On September 9, 2024, the Ministry of Corporate Affairs (MCA) introduced significant amendments to the Companies (Compromises, Arrangements, and Amalgamations) Rules, 2016. These changes, effective from September 17, 2024, aim to simplify the compliance process for reverse flipping—a practice where a foreign holding company with an Indian subsidiary relocates its business back to India by merging with or amalgamating into its Indian entity.
Reverse Flipping: What It Means for Startups?
With India rapidly gaining traction as a preferred hub for startups, many businesses that initially shifted their holding companies abroad are now exploring options to relocate their operations back to India. This growing trend of reverse flipping is becoming increasingly common, especially as India strengthens its position in the global startup ecosystem.
Recognizing the need to streamline the process, the MCA has amended the rules to provide clear and efficient compliance guidelines for companies looking to reverse flip. By removing bureaucratic bottlenecks, the government is encouraging more businesses to return to India and enjoy its burgeoning startup environment.
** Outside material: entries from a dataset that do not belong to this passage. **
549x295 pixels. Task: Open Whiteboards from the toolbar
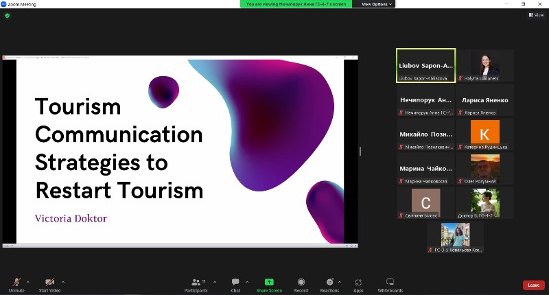click(x=390, y=282)
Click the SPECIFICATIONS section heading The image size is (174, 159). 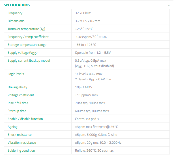(17, 5)
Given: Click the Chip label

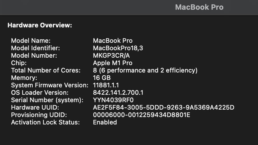Looking at the screenshot, I should tap(19, 63).
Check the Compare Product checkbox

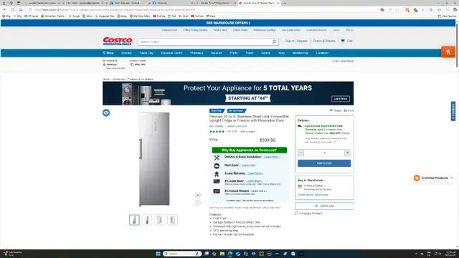click(x=296, y=214)
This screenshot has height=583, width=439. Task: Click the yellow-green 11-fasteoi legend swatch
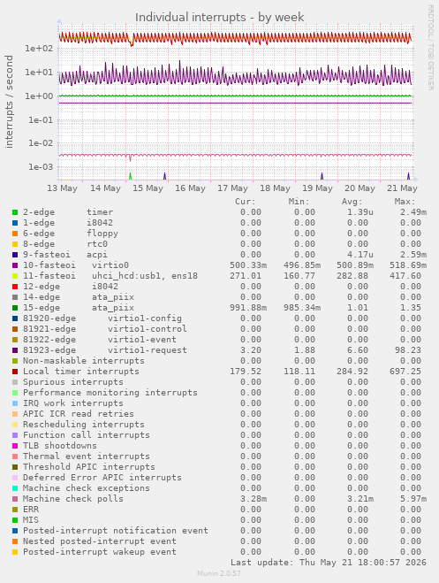(x=15, y=276)
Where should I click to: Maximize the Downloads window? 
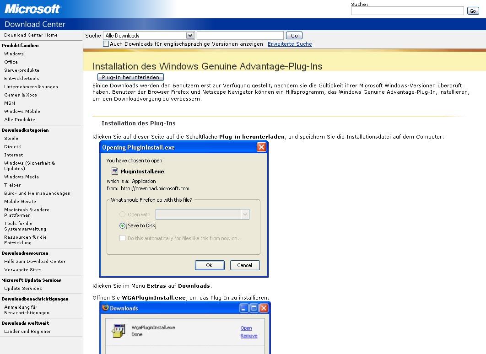click(x=254, y=308)
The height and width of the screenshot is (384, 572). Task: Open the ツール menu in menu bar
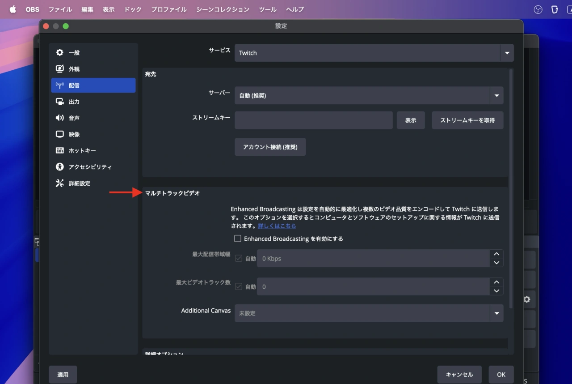pos(268,9)
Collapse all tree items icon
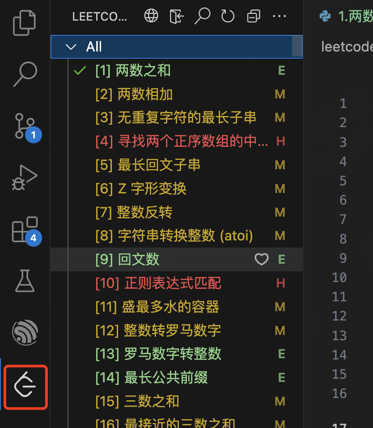Image resolution: width=373 pixels, height=428 pixels. (x=254, y=16)
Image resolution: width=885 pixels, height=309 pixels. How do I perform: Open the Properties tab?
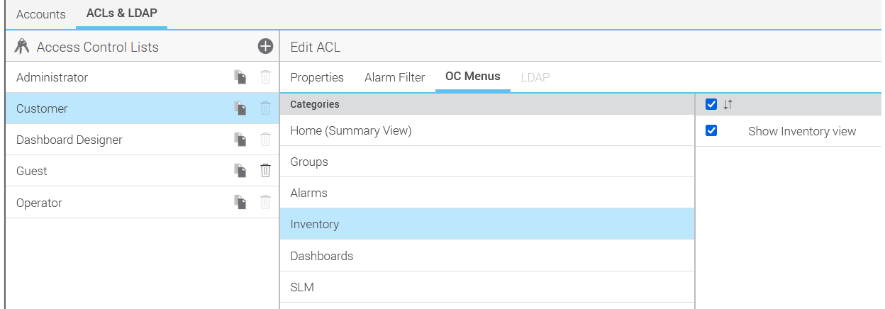[317, 77]
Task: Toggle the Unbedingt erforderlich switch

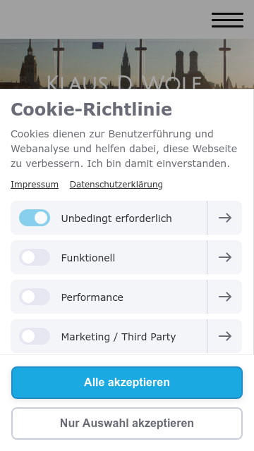Action: click(35, 218)
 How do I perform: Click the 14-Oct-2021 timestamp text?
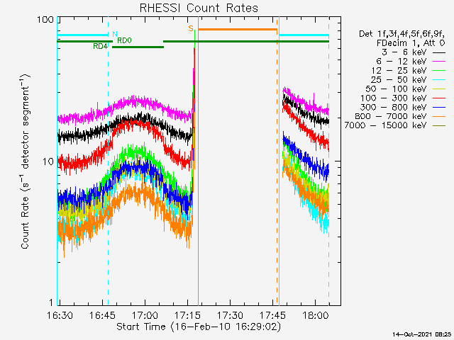(422, 334)
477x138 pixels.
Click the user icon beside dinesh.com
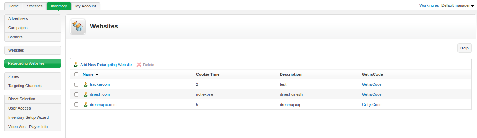[86, 94]
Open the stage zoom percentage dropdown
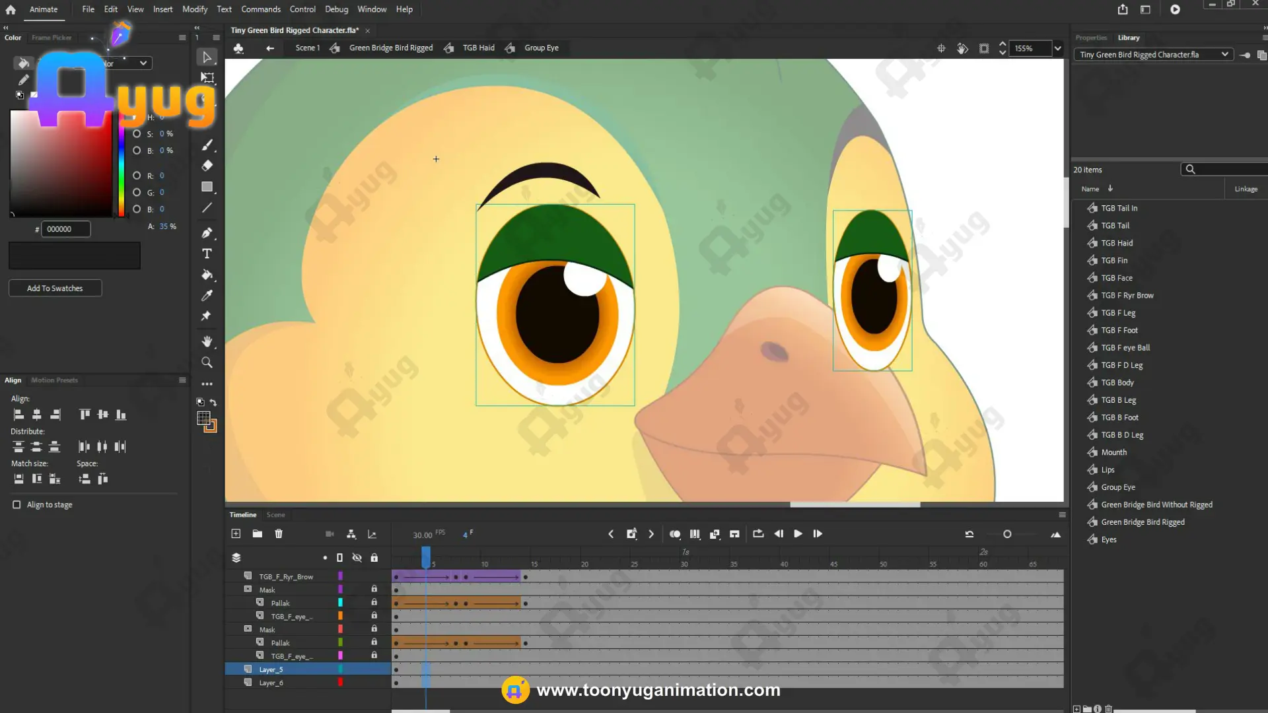 tap(1057, 48)
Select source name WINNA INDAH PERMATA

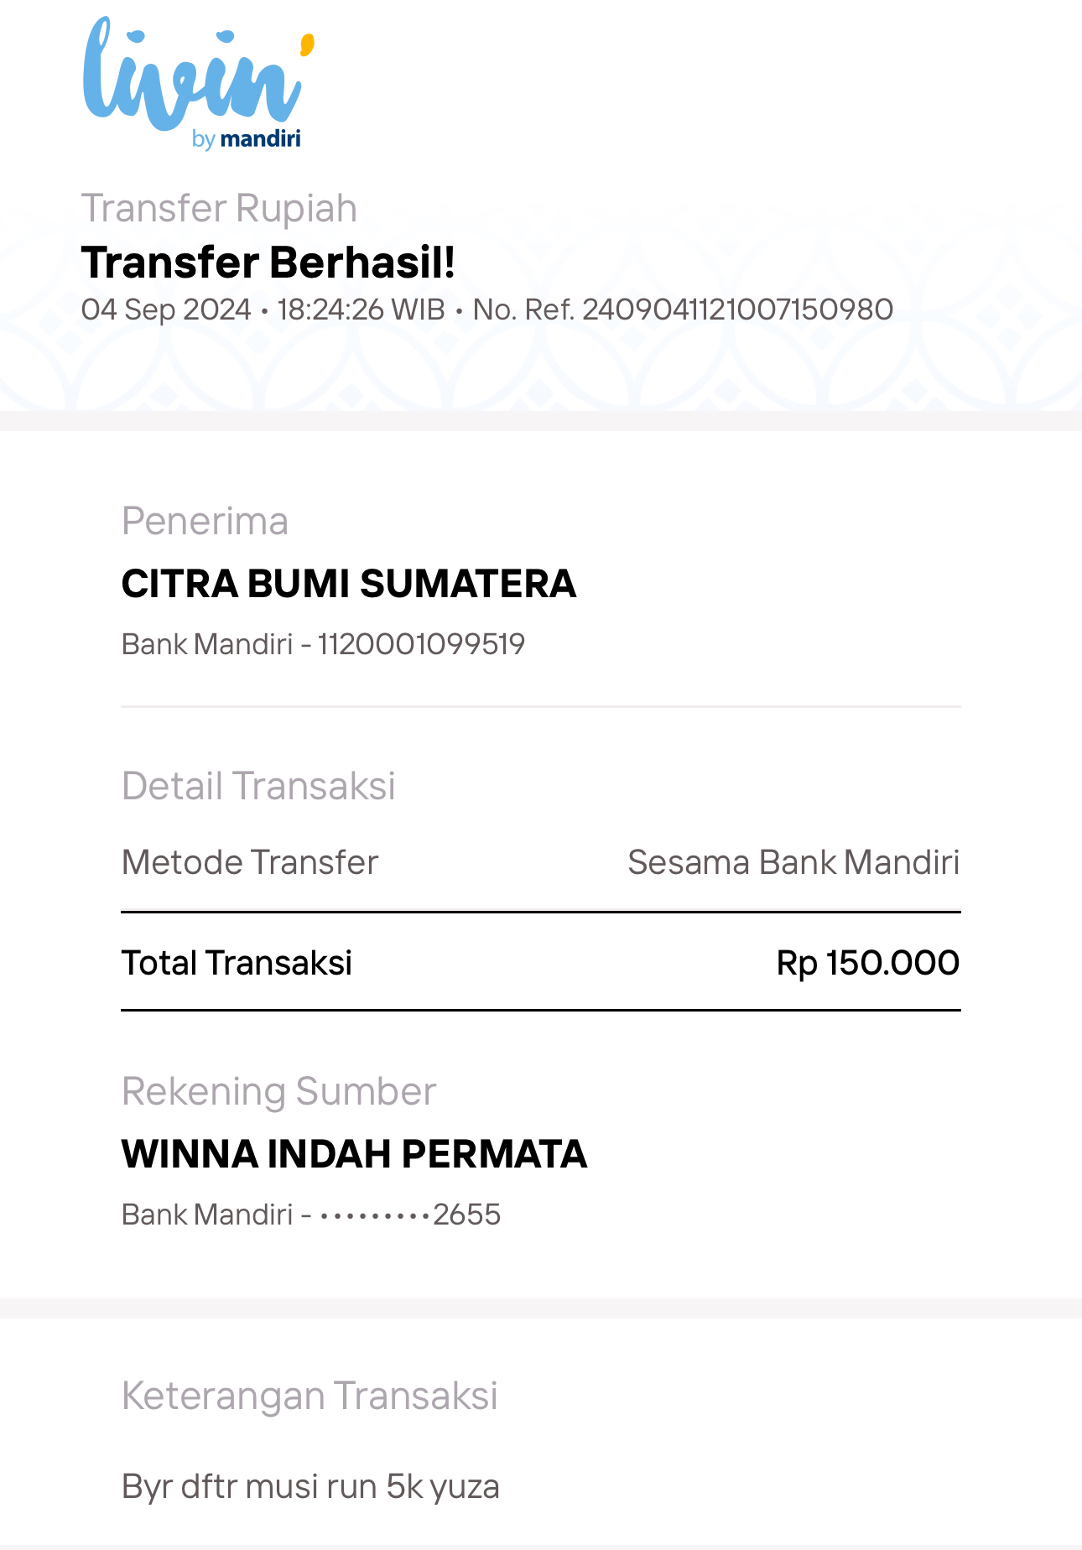(354, 1153)
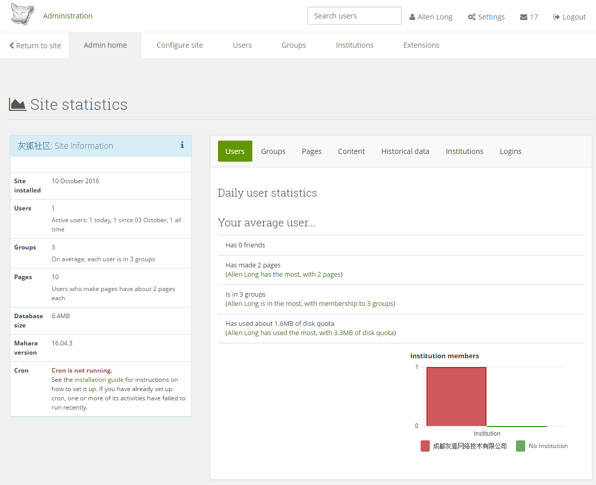596x485 pixels.
Task: Click the Settings gears icon
Action: (x=471, y=17)
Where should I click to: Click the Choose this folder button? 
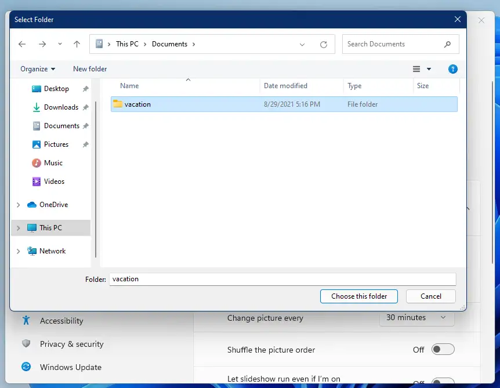[358, 296]
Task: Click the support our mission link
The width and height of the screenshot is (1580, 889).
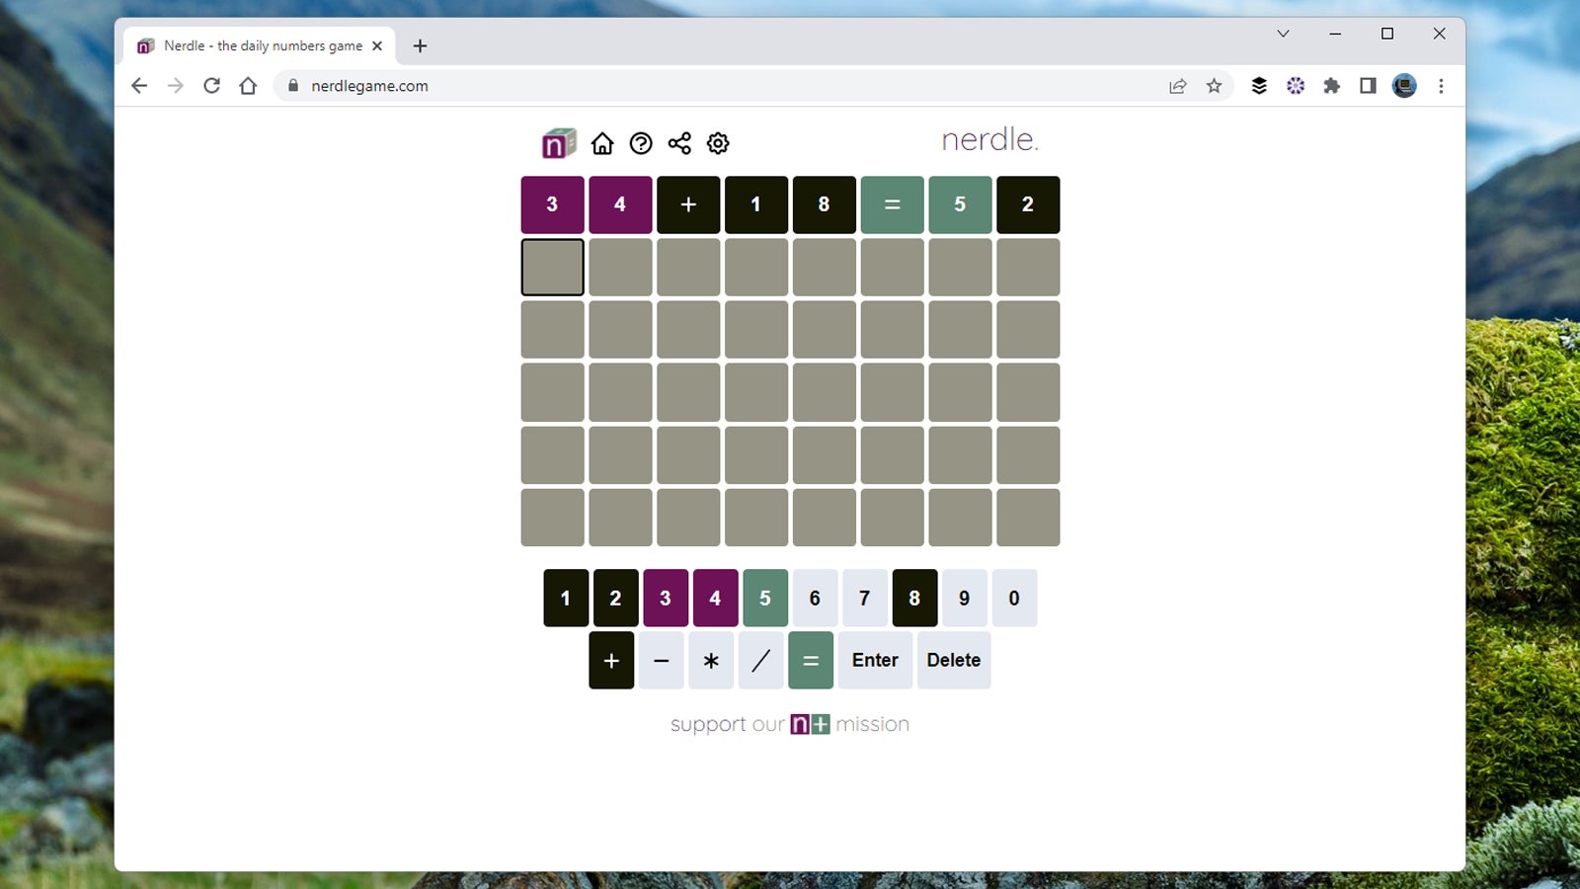Action: pyautogui.click(x=789, y=724)
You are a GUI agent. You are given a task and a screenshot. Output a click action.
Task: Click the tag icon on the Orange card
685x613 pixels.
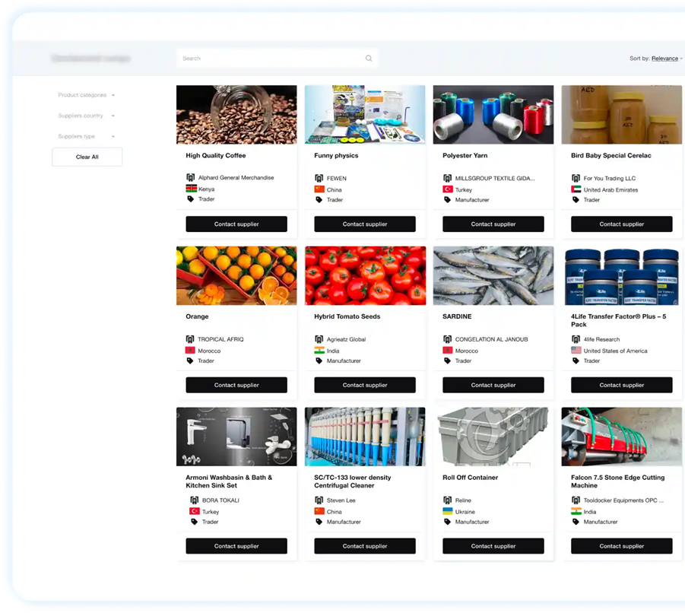tap(190, 360)
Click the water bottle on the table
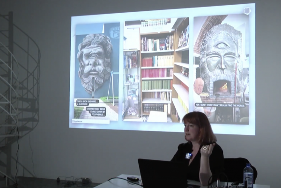The height and width of the screenshot is (188, 281). coord(248,175)
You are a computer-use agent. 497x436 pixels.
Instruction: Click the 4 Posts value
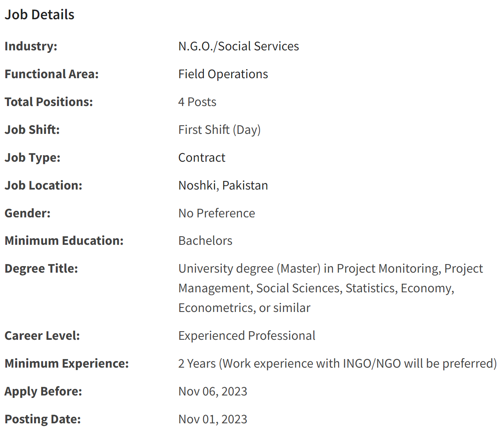point(197,102)
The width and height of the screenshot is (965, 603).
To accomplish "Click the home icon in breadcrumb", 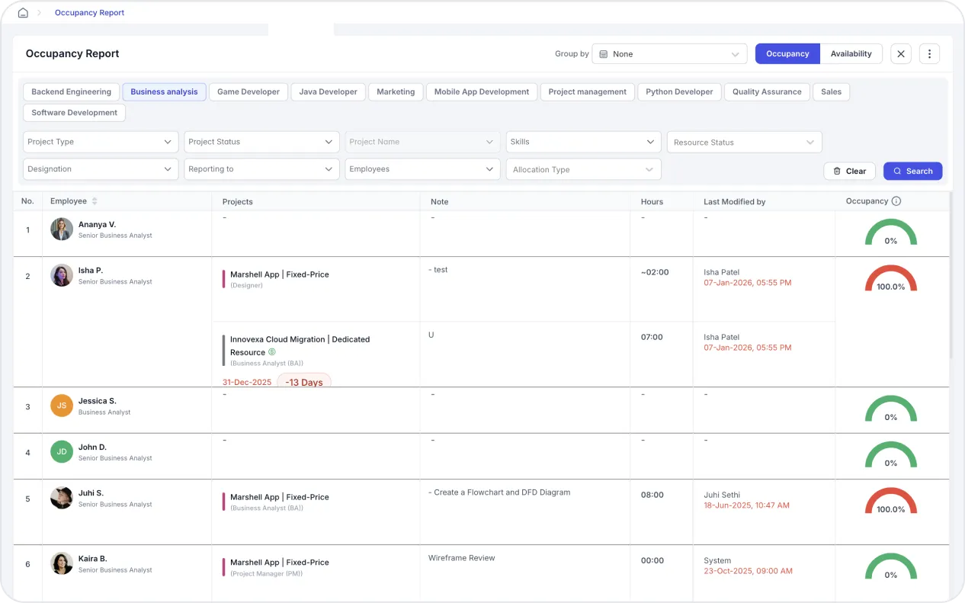I will (23, 13).
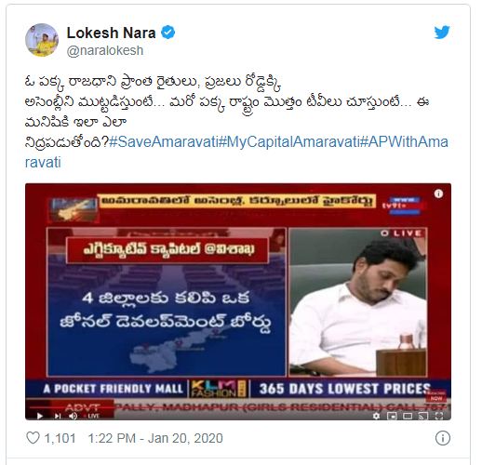The image size is (482, 465).
Task: Click the info icon on the video
Action: (x=438, y=193)
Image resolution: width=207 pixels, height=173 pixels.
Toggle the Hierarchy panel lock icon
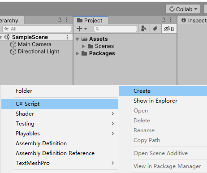(x=60, y=20)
Key Highlights of the Companies Amendment Rules, 2024
Previously, companies involved in reverse flipping had to secure approval from the National Company Law Tribunal (NCLT)—a process that often led to delays due to the NCLT’s heavy workload. To expedite the process, the MCA has introduced amendments that allow companies to fast-track their mergers and amalgamations under Section 233 of the Companies Act, 2013.
A major feature of these amendments is the introduction of sub-rule 5 under Rule 25A, which simplifies the process for foreign companies merging with their Indian subsidiaries. Now, a foreign holding company can merge with its Indian subsidiary after obtaining prior approval from the Reserve Bank of India (RBI), bypassing the need for NCLT approval.
Simplified Process for Reverse Flipping
The updated rules provide a streamlined procedure for companies looking to relocate to India:
1. RBI Approval: Both the foreign and Indian companies involved in the merger must first obtain approval from the RBI. This step is crucial to manage financial risks and ensure the integrity of the transaction.
2. Valuation Requirement: Before applying to the RBI, the Indian transferee company must conduct a valuation, performed by professionals who are members of a recognized professional body in the transferee company’s jurisdiction. This valuation must adhere to internationally accepted accounting and valuation principles, ensuring transparency. A declaration confirming compliance with these standards must be attached to the RBI application.
3. Application to the Central Government: Alongside the RBI application, the Indian transferee company must also apply to the central government under Section 233 and Rule 25 of the Companies Amendment Rules, 2024.
4. Special Clause for Companies from Bordering Countries: According to sub-rule 4 of
Rule 25A, if the foreign company is incorporated in a country that shares a land border with India, the company must submit a Form No. CAA – 16 when applying to the central government under Section 233. This ensures an added layer of scrutiny for such transactions.